Somatosensory pathways can be subdivided into three groups. First, the direct, contralateral, somatotopically organized pathways for tactile discrimination, (spinal segment T-6 and higher) conscious proprioception and discriminative aspects of pain and temperature that synapse in the ventral posterior complex of the thalamus. Second, the indirect pathways with poor somatotopy that ascend bilaterally, have multiple interconnections with the reticular formation and other subcortical regions, relay in midline thalamic nuclei, and affect limbic and paralimbic cortical areas. These indirect pathways are not helpful for localization, but they are important for transmission of affective arousal components of pain and visceral sensation and for initiation of reflex somatic, autonomic, and hormonal responses to external stimuli. third, the spinocerebrellar tracts are two-neuron pathways that transmit unconscious proprioceptive information to the ipsilateral cerebellum.

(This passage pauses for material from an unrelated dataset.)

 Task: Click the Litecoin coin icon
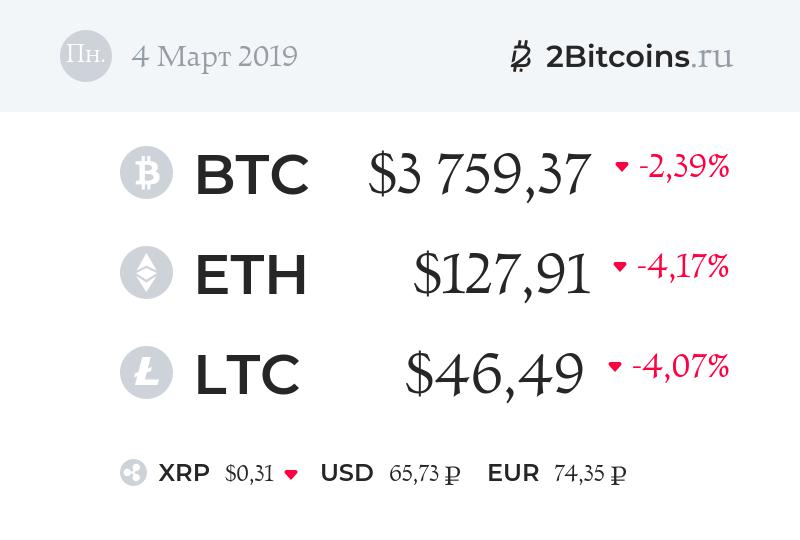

The representations of the various body parts on the sensory map to not have the same proportions as the body itself. Rather, the portions of the body used in discriminative touch tasks, such as the fingers, have a disproportionately greater representation on the map than areas that are not as important for touch, such as the leg. It was once thought that these differences were fixed and simply reflected the density of peripheral sensory receptor neurons. We now now that the body map of the brain is not static but is dynamically controlled by the pattern of use of different body parts in touch exploration.